## Problem description
Please copy the part of the data that opens with the line containing "Image resolution: width=1568" and closes with the line containing "[x=475, y=39]", keeping every line unchanged.

-------- Supplied entries --------

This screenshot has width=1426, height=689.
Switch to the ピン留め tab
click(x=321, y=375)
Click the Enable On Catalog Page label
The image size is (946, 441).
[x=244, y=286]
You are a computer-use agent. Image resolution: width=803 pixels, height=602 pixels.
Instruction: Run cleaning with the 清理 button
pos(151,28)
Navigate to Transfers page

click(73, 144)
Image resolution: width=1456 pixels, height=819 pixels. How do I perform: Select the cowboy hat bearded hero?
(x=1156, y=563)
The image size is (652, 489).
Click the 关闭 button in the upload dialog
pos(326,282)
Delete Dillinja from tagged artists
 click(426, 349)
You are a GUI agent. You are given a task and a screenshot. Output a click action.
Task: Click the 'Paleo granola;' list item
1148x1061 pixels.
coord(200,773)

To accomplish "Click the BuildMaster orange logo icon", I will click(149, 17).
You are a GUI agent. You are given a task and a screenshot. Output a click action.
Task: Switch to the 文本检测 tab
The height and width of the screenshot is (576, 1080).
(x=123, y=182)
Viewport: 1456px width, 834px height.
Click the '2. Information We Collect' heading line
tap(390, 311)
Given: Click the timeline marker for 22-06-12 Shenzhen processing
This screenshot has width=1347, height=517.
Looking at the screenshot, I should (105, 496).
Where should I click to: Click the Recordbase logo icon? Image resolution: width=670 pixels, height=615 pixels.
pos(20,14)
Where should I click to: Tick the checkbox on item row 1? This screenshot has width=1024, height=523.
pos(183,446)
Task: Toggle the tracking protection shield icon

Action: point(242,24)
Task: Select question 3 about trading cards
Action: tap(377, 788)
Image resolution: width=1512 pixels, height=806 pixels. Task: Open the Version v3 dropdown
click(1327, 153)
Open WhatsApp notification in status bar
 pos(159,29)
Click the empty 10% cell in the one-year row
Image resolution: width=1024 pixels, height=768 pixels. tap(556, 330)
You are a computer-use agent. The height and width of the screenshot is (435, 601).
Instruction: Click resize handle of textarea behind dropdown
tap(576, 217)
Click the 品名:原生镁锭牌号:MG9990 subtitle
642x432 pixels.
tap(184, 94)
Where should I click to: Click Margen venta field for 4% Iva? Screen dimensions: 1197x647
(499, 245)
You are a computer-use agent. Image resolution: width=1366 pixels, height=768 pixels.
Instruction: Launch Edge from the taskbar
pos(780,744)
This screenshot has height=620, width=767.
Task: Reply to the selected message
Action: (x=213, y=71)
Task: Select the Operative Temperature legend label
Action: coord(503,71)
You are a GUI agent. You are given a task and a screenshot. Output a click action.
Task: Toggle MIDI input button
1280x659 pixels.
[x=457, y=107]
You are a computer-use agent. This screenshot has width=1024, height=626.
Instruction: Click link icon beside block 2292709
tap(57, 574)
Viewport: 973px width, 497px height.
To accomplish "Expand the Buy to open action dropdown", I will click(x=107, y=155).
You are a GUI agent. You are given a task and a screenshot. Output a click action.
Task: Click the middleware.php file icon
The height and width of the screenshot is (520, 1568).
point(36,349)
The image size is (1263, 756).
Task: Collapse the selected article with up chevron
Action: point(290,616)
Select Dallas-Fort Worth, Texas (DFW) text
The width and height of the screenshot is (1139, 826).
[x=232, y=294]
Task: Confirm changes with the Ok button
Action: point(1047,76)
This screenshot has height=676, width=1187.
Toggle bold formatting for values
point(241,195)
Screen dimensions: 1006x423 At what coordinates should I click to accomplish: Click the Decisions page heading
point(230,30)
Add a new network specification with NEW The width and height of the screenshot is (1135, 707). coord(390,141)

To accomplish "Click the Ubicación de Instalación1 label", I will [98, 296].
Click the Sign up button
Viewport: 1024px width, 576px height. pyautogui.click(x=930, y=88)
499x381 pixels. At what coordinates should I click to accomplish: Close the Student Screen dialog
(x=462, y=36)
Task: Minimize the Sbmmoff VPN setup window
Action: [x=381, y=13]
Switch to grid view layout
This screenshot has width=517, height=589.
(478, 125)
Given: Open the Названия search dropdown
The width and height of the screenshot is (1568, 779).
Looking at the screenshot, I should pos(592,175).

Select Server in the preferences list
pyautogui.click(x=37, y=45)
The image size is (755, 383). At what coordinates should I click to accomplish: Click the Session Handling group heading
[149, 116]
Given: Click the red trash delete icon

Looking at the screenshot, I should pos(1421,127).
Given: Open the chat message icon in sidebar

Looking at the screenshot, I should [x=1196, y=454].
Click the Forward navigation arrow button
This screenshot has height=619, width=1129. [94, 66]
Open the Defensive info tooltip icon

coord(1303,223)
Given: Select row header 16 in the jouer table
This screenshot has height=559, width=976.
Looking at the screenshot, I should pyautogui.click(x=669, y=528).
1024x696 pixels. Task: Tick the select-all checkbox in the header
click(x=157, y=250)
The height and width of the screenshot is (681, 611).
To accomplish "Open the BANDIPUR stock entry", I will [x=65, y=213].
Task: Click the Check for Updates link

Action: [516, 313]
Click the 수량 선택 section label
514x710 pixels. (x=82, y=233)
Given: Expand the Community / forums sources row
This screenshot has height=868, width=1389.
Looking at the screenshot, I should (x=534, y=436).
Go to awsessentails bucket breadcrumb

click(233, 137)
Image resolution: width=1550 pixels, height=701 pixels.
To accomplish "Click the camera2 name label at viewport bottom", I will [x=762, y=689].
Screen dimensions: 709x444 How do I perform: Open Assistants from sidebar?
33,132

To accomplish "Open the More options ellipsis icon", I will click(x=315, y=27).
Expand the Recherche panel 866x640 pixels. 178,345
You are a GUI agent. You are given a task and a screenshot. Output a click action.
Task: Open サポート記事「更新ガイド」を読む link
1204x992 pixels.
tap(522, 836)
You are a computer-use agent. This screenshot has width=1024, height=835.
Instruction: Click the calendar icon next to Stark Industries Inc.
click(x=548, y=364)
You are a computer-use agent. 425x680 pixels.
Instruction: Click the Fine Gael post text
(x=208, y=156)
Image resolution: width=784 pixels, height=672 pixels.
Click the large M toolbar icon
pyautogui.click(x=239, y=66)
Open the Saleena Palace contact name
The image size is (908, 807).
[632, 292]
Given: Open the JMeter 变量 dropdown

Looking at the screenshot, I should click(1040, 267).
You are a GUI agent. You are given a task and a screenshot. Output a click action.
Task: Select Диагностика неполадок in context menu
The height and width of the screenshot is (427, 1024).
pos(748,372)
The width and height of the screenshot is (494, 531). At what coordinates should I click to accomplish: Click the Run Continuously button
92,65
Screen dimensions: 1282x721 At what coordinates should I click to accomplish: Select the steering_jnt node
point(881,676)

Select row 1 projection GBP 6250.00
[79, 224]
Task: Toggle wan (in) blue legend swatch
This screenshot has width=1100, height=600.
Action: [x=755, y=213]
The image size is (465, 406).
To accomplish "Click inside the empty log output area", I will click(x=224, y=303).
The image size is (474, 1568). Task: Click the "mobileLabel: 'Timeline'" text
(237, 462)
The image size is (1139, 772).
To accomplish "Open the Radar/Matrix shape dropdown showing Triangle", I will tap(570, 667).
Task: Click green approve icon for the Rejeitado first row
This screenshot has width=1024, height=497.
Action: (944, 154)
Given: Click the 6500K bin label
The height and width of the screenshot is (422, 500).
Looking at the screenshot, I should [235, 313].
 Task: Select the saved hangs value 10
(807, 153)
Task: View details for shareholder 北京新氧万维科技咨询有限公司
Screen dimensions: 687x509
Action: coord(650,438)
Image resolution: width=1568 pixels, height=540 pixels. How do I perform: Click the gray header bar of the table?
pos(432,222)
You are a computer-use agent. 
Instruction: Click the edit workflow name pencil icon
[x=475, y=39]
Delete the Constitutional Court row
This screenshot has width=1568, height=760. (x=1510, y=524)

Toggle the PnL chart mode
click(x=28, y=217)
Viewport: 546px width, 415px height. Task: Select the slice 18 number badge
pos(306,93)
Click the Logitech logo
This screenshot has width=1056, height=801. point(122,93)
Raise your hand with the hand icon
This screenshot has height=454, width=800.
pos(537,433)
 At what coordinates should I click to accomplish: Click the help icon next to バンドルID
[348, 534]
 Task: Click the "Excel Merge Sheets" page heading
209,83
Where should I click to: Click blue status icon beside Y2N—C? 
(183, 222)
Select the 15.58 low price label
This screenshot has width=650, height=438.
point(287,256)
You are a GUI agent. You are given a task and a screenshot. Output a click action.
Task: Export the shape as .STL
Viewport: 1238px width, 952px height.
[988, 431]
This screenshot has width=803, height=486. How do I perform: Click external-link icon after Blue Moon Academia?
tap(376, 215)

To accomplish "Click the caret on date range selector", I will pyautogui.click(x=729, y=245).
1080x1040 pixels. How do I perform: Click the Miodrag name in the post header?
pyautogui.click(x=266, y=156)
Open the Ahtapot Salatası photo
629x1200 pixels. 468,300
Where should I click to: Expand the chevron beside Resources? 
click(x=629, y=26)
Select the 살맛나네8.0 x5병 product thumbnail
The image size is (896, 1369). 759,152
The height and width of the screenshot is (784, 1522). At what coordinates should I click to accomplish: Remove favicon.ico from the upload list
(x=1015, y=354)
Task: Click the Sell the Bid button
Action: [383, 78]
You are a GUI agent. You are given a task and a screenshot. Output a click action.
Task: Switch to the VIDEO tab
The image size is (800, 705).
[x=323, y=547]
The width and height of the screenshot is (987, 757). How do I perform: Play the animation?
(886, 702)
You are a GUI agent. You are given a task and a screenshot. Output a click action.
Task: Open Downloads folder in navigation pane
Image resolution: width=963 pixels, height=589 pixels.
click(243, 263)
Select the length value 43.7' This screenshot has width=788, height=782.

--------

## Exercise output
Image resolution: width=1568 pixels, height=540 pixels. How do I perform: Click the gray header bar of the table?
pos(432,222)
You are a computer-use agent. 
Instruction: Click the edit workflow name pencil icon
[x=475, y=39]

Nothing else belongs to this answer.